_Activity:_ Each record must be retyped word for word.
*** Supplied data Section Begins ***
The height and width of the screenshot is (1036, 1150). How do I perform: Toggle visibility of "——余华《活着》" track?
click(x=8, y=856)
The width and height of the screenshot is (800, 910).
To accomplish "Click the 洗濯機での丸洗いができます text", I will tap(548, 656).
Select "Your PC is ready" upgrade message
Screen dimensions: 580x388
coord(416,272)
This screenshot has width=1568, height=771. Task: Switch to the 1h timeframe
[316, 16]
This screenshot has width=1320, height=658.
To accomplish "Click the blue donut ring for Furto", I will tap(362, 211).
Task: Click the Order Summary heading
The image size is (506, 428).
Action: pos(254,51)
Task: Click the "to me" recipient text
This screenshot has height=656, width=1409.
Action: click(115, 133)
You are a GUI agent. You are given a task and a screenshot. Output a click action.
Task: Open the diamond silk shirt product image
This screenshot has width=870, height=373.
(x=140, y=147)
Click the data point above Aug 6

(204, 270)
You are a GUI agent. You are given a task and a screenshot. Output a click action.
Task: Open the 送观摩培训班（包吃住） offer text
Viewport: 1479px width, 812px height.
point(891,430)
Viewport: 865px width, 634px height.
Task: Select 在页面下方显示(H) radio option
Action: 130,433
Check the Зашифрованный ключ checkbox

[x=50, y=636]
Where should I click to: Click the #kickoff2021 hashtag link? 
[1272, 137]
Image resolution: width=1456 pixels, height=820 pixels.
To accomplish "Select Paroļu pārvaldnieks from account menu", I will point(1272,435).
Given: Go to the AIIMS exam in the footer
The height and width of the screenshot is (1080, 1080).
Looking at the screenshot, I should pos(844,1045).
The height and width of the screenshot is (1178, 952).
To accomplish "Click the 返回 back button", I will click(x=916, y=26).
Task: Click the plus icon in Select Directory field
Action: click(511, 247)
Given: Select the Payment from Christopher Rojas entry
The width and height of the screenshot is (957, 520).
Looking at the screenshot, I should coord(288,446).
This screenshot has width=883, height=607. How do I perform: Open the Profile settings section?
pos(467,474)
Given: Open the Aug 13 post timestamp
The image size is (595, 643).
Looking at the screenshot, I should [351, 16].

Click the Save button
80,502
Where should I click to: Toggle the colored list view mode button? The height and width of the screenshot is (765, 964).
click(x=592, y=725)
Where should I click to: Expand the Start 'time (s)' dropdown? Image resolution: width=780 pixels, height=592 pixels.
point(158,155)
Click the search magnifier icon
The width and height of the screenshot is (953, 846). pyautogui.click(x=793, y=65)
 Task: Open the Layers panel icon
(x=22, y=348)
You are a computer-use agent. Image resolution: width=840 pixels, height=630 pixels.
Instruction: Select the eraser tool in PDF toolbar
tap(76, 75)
*** Supplied data Section Ends ***
_Task solution:_
The height and width of the screenshot is (1036, 1150). How do I perform: Toggle visibility of "——余华《活着》" track?
click(x=8, y=856)
The width and height of the screenshot is (800, 910).
To accomplish "Click the 洗濯機での丸洗いができます text", I will tap(548, 656).
Select "Your PC is ready" upgrade message
Screen dimensions: 580x388
coord(416,272)
This screenshot has width=1568, height=771. Task: Switch to the 1h timeframe
[316, 16]
This screenshot has width=1320, height=658.
To accomplish "Click the blue donut ring for Furto", I will tap(362, 211).
Task: Click the Order Summary heading
The image size is (506, 428).
Action: pos(254,51)
Task: Click the "to me" recipient text
This screenshot has height=656, width=1409.
Action: click(115, 133)
You are a GUI agent. You are given a task and a screenshot. Output a click action.
Task: Open the diamond silk shirt product image
This screenshot has width=870, height=373.
(x=140, y=147)
Click the data point above Aug 6

(204, 270)
You are a GUI agent. You are given a task and a screenshot. Output a click action.
Task: Open the 送观摩培训班（包吃住） offer text
Viewport: 1479px width, 812px height.
point(891,430)
Viewport: 865px width, 634px height.
Task: Select 在页面下方显示(H) radio option
Action: 130,433
Check the Зашифрованный ключ checkbox

[x=50, y=636]
Where should I click to: Click the #kickoff2021 hashtag link? 
[1272, 137]
Image resolution: width=1456 pixels, height=820 pixels.
To accomplish "Select Paroļu pārvaldnieks from account menu", I will point(1272,435).
Given: Go to the AIIMS exam in the footer
The height and width of the screenshot is (1080, 1080).
Looking at the screenshot, I should pos(844,1045).
The height and width of the screenshot is (1178, 952).
To accomplish "Click the 返回 back button", I will click(x=916, y=26).
Task: Click the plus icon in Select Directory field
Action: click(511, 247)
Given: Select the Payment from Christopher Rojas entry
The width and height of the screenshot is (957, 520).
Looking at the screenshot, I should coord(288,446).
This screenshot has width=883, height=607. How do I perform: Open the Profile settings section?
pos(467,474)
Given: Open the Aug 13 post timestamp
The image size is (595, 643).
Looking at the screenshot, I should [351, 16].

Click the Save button
80,502
Where should I click to: Toggle the colored list view mode button? The height and width of the screenshot is (765, 964).
click(x=592, y=725)
Where should I click to: Expand the Start 'time (s)' dropdown? Image resolution: width=780 pixels, height=592 pixels.
point(158,155)
Click the search magnifier icon
The width and height of the screenshot is (953, 846). pyautogui.click(x=793, y=65)
 Task: Open the Layers panel icon
(x=22, y=348)
You are a computer-use agent. Image resolution: width=840 pixels, height=630 pixels.
Instruction: Select the eraser tool in PDF toolbar
tap(76, 75)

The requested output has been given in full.